O Cade aprovou sem restrições a transferência da participação de 35% da Petrobras para a Total no campo de Lapa, no pré-sal da Bacia de Santos. O campo entrou em produção em dezembro de 2016.
Anteriormente, a área era operada pela Petrobras (45%), em parceria com a BG E&P Brasil – subsidiária da Shell (30%) – e a Repsol Sinopec Brasil (25%). Com a mudança, a Total passará a ser operadora com 35% e a Petrobras manterá participação de 10%.
A transferência da participação da Petrobras na área faz parte da aliança estratégica definidos no Acordo Geral de Colaboração (Master Agreement) assinado entre a companhia francesa e a brasileira no final de 2016. O acordo também prevê a entrada da Total na concessão do BM-S-11 (Iara), além da transferência de 50% de participação na Termobahia para a francesa. A transação no BM-S-11 foi aprovada pelo Cade nesta terça-feira (4/4).

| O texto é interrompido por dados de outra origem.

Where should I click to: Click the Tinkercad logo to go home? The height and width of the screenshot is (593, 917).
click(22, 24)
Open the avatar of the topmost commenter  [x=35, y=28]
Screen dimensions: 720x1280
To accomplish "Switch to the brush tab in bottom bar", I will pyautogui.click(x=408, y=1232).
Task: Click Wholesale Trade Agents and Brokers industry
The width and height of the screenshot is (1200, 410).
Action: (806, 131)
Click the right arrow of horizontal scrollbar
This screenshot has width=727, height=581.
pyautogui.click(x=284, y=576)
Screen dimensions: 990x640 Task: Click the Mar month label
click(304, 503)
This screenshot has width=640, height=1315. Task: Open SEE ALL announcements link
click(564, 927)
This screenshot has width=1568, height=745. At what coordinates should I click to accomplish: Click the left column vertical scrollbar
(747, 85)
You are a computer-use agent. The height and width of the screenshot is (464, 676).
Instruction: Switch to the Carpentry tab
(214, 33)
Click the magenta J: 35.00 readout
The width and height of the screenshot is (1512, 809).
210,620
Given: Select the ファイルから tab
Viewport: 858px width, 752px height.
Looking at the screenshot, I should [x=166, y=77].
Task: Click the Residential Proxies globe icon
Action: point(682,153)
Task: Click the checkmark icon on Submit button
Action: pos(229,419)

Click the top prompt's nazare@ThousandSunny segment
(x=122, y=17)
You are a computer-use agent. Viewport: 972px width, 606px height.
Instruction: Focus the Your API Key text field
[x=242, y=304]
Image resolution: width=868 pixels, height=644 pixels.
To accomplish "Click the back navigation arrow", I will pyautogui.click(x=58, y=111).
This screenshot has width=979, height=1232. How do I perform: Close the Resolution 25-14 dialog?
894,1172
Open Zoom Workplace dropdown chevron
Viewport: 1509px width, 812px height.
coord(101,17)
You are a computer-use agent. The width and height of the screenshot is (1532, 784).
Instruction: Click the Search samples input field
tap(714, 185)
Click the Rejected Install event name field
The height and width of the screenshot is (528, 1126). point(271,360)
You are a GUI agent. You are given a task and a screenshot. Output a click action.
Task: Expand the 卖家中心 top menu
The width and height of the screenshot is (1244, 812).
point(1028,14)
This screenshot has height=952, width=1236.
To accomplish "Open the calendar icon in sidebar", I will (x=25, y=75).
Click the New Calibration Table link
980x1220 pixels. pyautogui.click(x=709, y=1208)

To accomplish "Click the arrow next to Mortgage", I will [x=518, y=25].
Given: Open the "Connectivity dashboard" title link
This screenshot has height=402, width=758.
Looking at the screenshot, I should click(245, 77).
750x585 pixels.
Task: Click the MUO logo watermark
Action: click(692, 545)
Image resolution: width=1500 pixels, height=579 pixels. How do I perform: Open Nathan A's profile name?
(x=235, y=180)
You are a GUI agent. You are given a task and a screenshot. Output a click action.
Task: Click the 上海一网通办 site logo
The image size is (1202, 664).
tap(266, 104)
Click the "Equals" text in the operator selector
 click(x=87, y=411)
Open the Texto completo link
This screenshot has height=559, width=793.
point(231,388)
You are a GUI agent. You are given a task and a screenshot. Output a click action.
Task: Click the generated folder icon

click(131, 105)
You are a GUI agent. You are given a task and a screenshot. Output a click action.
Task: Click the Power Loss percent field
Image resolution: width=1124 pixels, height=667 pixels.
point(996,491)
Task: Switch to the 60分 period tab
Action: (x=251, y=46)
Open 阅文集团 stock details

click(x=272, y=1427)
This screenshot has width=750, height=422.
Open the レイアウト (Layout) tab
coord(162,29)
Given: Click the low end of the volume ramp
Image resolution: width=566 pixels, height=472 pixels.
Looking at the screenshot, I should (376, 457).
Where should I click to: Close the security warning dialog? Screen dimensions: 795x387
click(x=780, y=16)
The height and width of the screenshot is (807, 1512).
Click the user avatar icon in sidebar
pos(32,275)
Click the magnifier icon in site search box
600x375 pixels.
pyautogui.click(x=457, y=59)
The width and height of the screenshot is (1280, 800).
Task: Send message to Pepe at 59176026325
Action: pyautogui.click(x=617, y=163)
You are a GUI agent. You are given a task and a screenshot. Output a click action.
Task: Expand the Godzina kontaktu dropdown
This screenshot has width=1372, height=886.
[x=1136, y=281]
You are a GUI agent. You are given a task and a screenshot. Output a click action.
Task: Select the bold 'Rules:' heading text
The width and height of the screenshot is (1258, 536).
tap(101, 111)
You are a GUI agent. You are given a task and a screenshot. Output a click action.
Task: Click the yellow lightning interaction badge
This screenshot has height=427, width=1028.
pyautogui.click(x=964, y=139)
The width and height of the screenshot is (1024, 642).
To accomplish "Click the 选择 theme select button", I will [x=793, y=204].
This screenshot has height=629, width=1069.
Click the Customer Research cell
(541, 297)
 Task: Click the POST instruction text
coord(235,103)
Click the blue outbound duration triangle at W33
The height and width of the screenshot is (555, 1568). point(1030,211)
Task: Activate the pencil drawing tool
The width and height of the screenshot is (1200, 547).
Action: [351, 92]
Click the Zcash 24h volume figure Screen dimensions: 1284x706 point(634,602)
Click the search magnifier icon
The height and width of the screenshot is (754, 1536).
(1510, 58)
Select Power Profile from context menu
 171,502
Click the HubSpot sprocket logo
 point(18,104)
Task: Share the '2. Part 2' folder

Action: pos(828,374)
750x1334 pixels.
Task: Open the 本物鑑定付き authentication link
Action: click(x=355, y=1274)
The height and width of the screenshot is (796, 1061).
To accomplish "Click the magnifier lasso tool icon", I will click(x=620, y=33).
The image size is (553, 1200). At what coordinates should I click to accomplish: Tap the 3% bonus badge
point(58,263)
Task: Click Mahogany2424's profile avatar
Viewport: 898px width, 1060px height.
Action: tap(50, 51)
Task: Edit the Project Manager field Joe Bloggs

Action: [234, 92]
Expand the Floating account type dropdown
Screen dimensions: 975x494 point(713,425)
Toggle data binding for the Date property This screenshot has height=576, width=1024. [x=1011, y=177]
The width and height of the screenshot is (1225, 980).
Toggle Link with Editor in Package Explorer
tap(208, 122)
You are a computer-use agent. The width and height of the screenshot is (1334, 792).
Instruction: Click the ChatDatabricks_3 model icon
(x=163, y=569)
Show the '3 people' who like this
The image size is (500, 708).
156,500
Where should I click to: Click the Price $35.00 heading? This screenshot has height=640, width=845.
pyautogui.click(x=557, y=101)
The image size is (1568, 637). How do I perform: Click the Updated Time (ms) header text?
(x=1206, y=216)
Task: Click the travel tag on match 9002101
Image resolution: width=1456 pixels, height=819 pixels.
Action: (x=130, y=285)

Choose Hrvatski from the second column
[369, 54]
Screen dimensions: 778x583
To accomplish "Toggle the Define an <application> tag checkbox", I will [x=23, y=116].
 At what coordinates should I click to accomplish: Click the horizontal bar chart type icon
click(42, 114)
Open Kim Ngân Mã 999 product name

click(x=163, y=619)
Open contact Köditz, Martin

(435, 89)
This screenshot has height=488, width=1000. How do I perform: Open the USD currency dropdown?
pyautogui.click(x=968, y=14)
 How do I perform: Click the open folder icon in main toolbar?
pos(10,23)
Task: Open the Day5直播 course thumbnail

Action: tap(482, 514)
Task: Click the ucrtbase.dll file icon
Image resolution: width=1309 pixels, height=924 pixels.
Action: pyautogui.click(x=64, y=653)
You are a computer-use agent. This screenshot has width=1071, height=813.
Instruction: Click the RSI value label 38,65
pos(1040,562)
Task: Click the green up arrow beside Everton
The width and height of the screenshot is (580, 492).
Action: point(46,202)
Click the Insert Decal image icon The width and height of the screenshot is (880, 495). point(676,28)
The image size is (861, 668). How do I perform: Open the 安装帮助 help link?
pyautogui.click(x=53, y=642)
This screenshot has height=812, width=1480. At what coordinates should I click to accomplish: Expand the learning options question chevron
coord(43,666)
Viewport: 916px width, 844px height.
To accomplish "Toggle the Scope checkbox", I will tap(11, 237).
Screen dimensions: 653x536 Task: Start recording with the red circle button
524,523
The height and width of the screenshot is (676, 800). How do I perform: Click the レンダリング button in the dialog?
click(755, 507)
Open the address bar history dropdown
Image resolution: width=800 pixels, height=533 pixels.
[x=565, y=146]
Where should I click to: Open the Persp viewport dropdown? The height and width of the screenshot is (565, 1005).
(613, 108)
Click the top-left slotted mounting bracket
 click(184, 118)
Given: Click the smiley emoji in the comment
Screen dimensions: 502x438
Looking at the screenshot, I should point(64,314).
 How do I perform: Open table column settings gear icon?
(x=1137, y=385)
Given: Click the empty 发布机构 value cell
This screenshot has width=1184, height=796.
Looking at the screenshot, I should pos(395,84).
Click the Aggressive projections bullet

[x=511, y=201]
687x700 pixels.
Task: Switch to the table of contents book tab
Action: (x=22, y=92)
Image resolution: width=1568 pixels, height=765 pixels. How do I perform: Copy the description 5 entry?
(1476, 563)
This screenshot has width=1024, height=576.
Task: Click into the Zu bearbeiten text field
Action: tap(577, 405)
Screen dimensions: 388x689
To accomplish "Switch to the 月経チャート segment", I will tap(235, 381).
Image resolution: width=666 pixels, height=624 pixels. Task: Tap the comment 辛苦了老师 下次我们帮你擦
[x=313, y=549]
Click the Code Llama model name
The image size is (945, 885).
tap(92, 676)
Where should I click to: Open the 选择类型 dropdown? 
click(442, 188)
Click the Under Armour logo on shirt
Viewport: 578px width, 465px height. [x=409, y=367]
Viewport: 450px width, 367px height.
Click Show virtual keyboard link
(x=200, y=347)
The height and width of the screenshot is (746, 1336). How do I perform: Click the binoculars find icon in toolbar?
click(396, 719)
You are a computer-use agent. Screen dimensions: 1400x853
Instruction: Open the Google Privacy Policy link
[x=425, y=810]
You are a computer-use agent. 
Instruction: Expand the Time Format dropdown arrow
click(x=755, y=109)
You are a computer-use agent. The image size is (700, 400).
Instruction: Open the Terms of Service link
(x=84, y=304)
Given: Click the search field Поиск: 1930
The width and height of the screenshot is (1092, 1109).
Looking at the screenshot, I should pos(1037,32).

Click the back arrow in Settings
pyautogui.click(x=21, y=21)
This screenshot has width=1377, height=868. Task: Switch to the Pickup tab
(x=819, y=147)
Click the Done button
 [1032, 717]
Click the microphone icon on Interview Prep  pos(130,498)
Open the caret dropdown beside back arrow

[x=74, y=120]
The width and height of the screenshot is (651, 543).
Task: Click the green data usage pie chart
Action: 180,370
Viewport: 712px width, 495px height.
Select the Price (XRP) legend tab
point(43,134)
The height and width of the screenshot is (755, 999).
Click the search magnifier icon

De acordo com os dados utilizados pelo Cade para a aprovação da transação, após o início da produção de Libra, previsto para meados de 2017, e de Iara, programado para 2018, a Total será responsável por uma produção equivalente a 7% da produção offshore brasileira atual.
O campo de Lapa foi o terceiro campo do pré-sal da Bacia de Santos a entrar em produção, depois de Lula e Sapinhoá. Em fevereiro, dados mais recentes disponibilizados pela ANP, a área produziu 37,8 mil barris/dia de óleo e 1 milhão de m³/dia de gás.